Customizing the Field Widget of the Platform UI Grails Plugin

Our team is working on a Grails plugin now, which will have a UI based on the Platform UI Grails plugin. The platform UI plugin allows you to easily configure the look of Grails applications using different page markups(themes). It provides a bunch of useful UI sets and allows developers to customize the application’s look easily by creating their own UI sets and themes.

Below, I will show you an example of how to customize your UI easily using this plugin.

One of the Platform UI widgets you’ll use often in your GSPs is the <ui:field> tag. Let’s look at how to use it:

<ui:field bean="${user}" name="enabled" type="checkbox" checked="checked"/>

The above will produce an input element and, in addition, all the functionality in its wrapper that we may possibly want. It will produce the input’s label, errors that could be discovered after the field is validated, and the help hints. Another really useful thing about this widget is that it allows us to put custom labels/inputs/errors/help hints in it, using related tags: fieldInput, fieldLabel, fieldErrors, fieldHint. So, for example, if we write the following:

<ui:field name="${user}" name="enabled" type="checkbox" checked="checked">
    <ui:fieldLabel>Do you want this user to be enabled?</ui:fieldLabel>
</ui:field>

the generated label will be ignored, and the one found in the fieldLabel tag body will be used instead.

Ok, now, as we know a lot about the goodness of these widgets, we might be curious to have a look at the produced output. The first thing you will notice is that the checkbox is not checked, even though we have set the “checked” attribute when we called the widget. This happens because of the disadvantage of the default implementation of the template, rendered by ui:input tag, used in the field widget: when the input tag renders an input HTML element, it only renders a hardcoded set of HTML attributes, leaving additional ones behind, which is obviously not good.

So now we should customize an _input.gsp template implementation: in our plugin/application /grails-app/view directory we should create the following folder structure: /grails-app/view/_ui/SomeCustomTheme and place our implementation of the _input.gsp there.
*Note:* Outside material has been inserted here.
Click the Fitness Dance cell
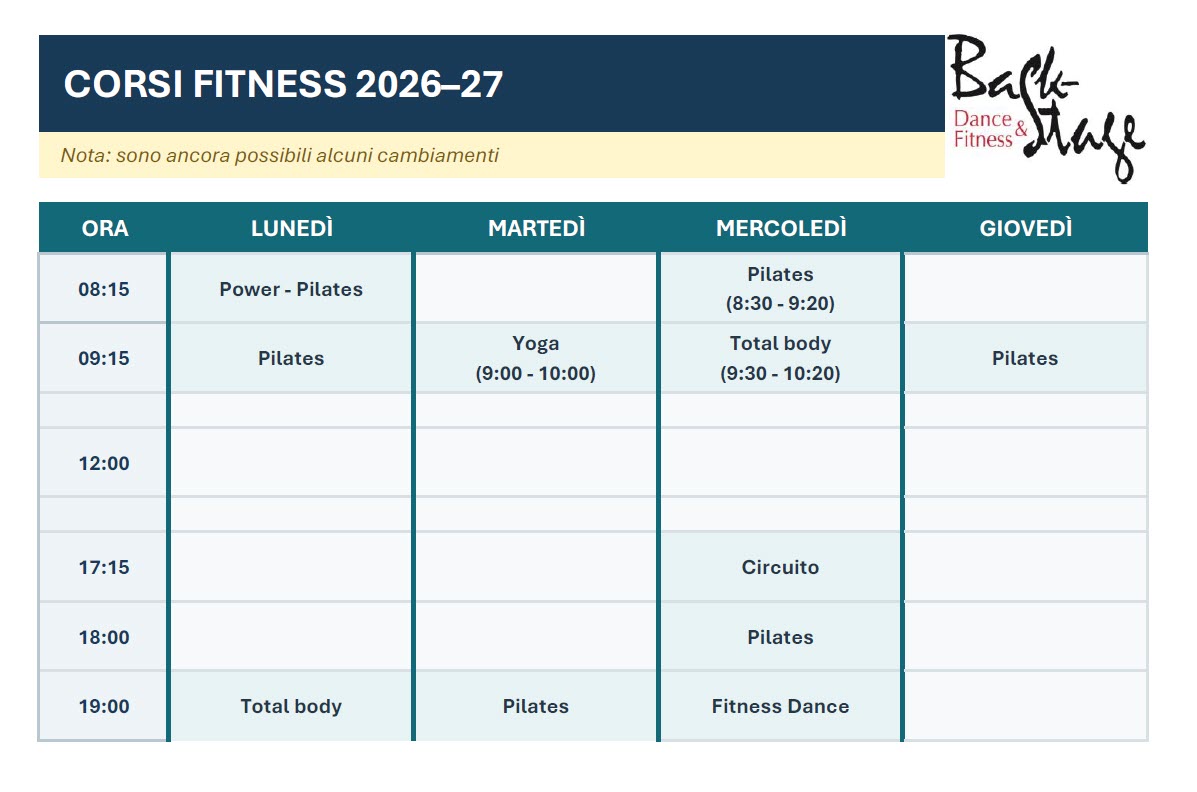1197x792 pixels. pyautogui.click(x=780, y=706)
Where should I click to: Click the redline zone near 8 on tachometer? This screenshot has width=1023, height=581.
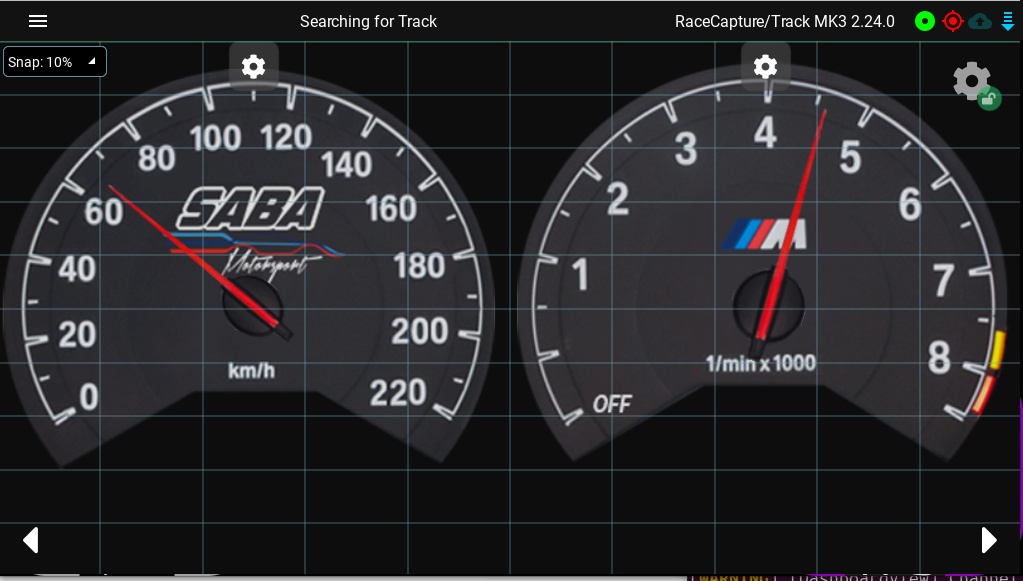click(x=989, y=373)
Ok, so as we see from the input tag code snippet:

def args = [
    attrs:attrs, 
    // Some more arguments
]

out << renderUITemplate('input', args)

all attributes we passed are being passed to the template in the attrs map parameter. So what we’re gonna do we gonna create our own tag that will take additional attributes and create a proper HTML input element. The code for it will look like this:

def customAttrInput = { attrs ->

        def additionalAttrs = [:]

        // Removing attributes we want to set in the input template code 
        // from the additional attributes
        if (attrs.additionalAttrs) {
            ['type', 'class', 'value', 'id', 'name'].each { attrs.additionalAttrs.remove(it) }
            additionalAttrs = attrs.additionalAttrs
        }

        // Removing additional attributes from the whole attributes list.
        // We just don't want them to appear in the resulting HTML
        attrs.remove('additionalAttrs')

        out << "<input" + TagLibUtils.attrsToString(attrs)
            + TagLibUtils.attrsToString(additionalAttrs) + "/>"
}

And now, in the overridden _input.gsp, we should replace this

<input id="${id.encodeAsHTML()}" name="${name.encodeAsHTML()}"  
 class="${classes.encodeAsHTML()}" type="${type}"
 value="${value?.encodeAsHTML()}"/>

with the following:

<uix:customAttrInput id="${id.encodeAsHTML()}" name="${name.encodeAsHTML()}"  
 class="${classes.encodeAsHTML()}" type="${type}"
 value="${value?.encodeAsHTML()} additionalAttrs="${attrs}"/>

and here we go: now our field widget is supporting additional HTML attributes, and we still use a single line of code when adding a new field to the GSP pages of our application/plugin.

Hope this will be kinda helpful for the developers who are starting to play with the Platform UI, so have fun!